A short distance from the station was a signal box. This controlled all of the sidings used for freight. Shell stopped using rail as a method of transportation of goods, and subsequently, the sidings were removed. Eventually, the signal box was dismantled and donated to the Embsay & Bolton Abbey Steam Railway. Today, the signals for this line and station are controlled at Helsby and Ellesmere Port signal boxes, operated by Network Rail.

The station was originally earmarked for closure under what is known today as the Beeching Axe, a report created by Dr. Beeching entitled "The Reshaping of British Railways". This was a report commissioned by the government to find out how money could be saved, as use of the railways began to decline.

Quietest station in the UK 

Station usage statistics for 2004–05 showed 40 passengers using the station, less than one per week. Passenger numbers began to increase at the station in 2005–06, with 130 people using it in 2005–06. This rose sharply to 326 in 2006–07, despite the same rail services being operated.

In January 2020 the station was named as the joint quietest in the UK, alongside Denton Station in Greater Manchester, with just 46 entries and exits in the period 1 April 2018 to 31 March 2019. Passengers increased to 82 the following year, but Stanlow and Thornton remained one of only six British stations to serve fewer than 100 annual passengers.

Facilities

At this station there are covered shelters, with three metal seats on either platform. There is a payphone located on the Helsby platform.

A footpath leads from the road to a flight of 48 steps with 2 rest landings and a handrail onto a footbridge. From the footbridge to the left, the first flight of 30 steps with rest landing and handrail leads to the Helsby platform, and the second flight of 30 steps with rest landing and handrail leads to the Ellesmere Port platform. The station is definitely not accessible for people with mobility problems.

The booking office is still extant at the Ellesmere Port platform, but has been closed for some time. It now houses the electrics for the station and is boarded up.

Although not controlled by Northern Trains, the station does have CCTV monitored by the security services at the Essar oil refinery.

There is limited car parking at the entrance of the station.

The station is now unstaffed with no ticket office so passengers buy tickets from a conductor on board the train.

Services 

No trains currently call at this station due to it being closed because of safety concerns. It used to receive 4 trains a day on weekdays and Saturdays. These services were from Helsby to Ellesmere Port and return, except for the final evening service which went to Liverpool Lime Street. There is no estimate as to when services may resume.

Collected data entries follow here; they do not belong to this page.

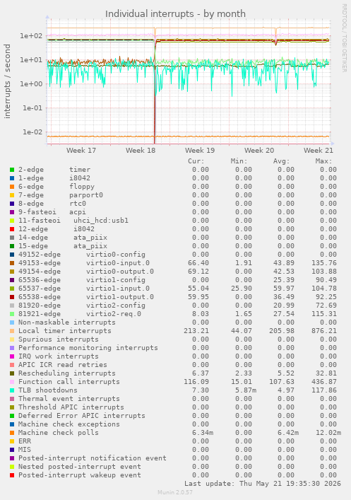The width and height of the screenshot is (351, 500).
Task: Click the Function call interrupts pink swatch
Action: tap(12, 382)
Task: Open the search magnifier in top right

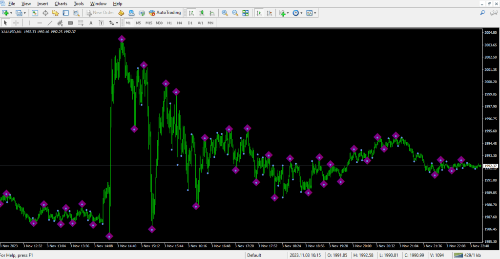Action: [x=482, y=13]
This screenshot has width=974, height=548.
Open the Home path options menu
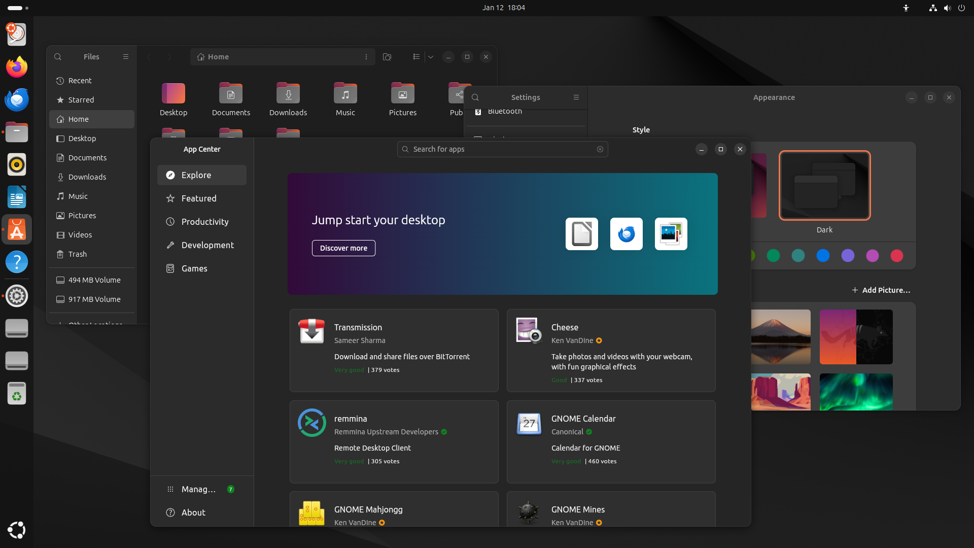(x=366, y=57)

The North Cheshire Rail User Group supports and actively campaigns for an improved service at this station and for this railway line.

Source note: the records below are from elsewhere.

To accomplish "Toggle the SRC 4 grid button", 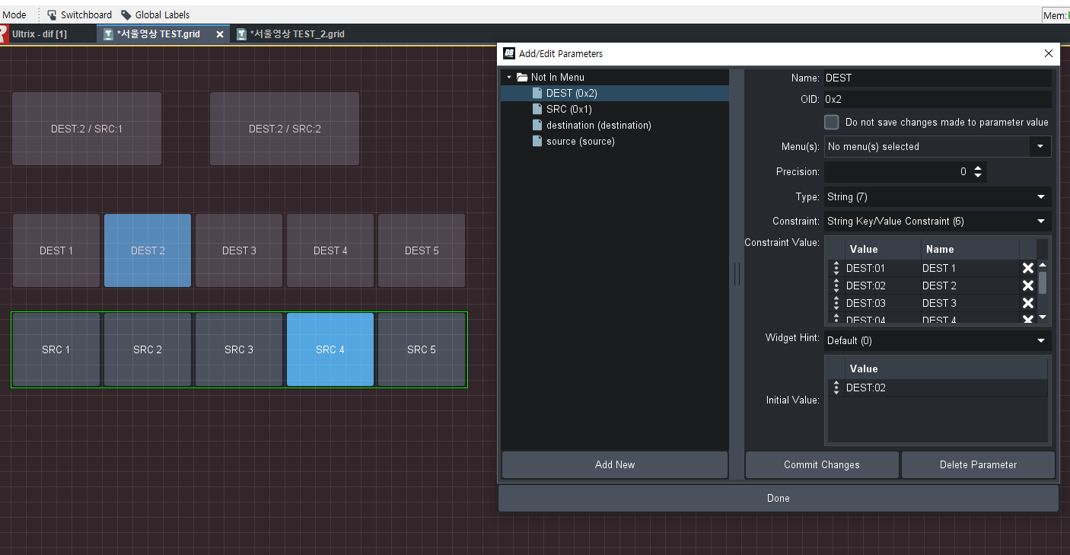I will [330, 349].
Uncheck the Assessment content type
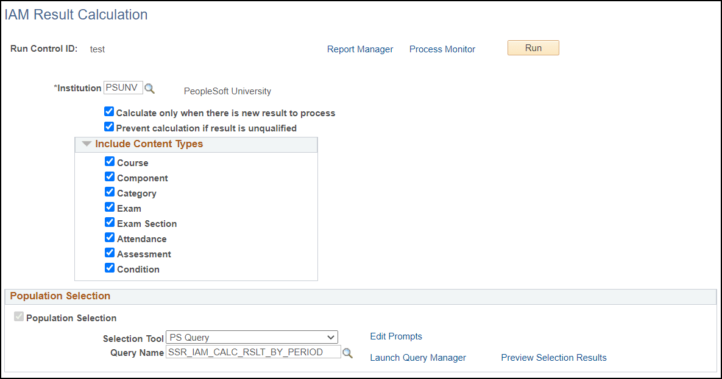This screenshot has height=379, width=722. (109, 252)
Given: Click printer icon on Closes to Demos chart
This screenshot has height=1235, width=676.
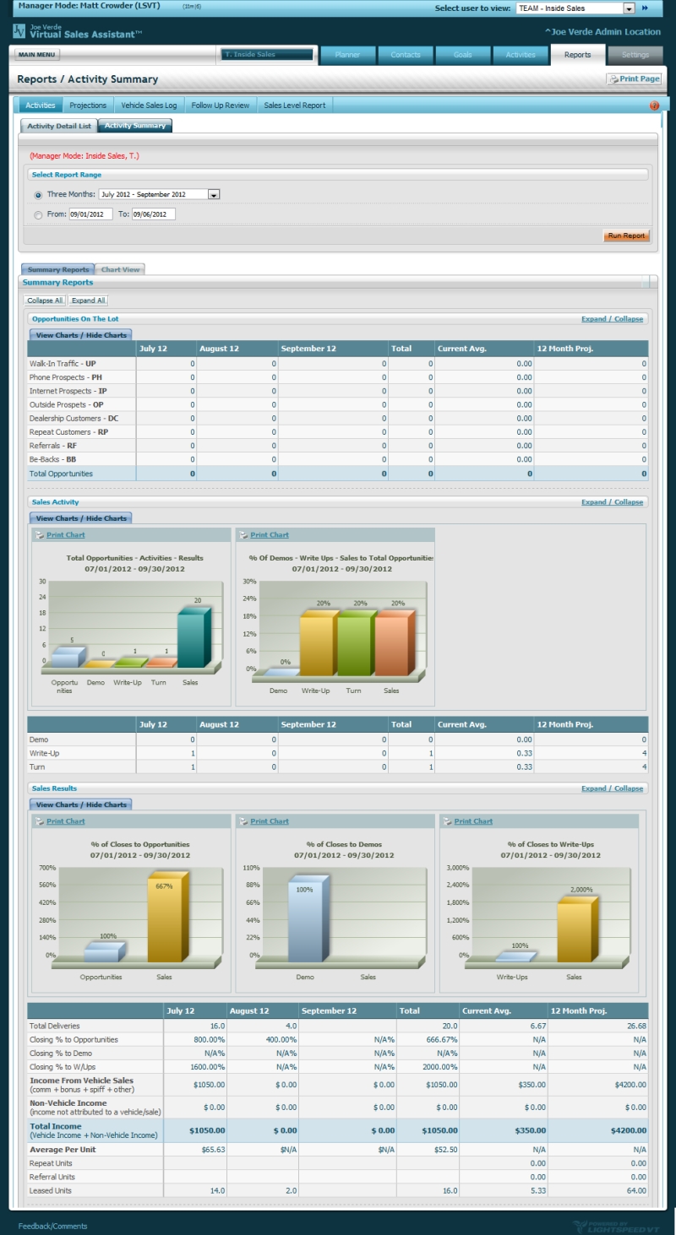Looking at the screenshot, I should point(243,821).
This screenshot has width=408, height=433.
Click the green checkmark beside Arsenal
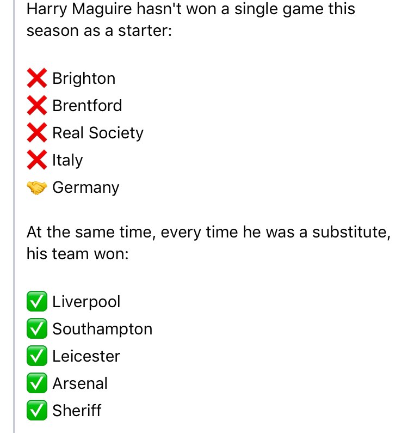(x=37, y=383)
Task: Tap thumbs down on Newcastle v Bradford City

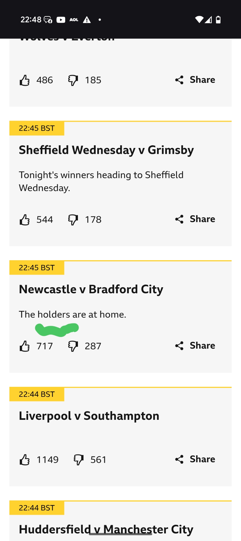Action: (73, 346)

Public transport interchange

The station is located on Oil Sites Road, a private road owned by Essar Oil. This is now closed to motor vehicles, except for access to the site. The original owner, Shell, had cited increased commercial traffic to its refinery and the number of public vehicles using the road, recklessly in some cases, as reasons for closure. The road previously also allowed quick access to the villages of Ince and Elton from Ellesmere Port and beyond.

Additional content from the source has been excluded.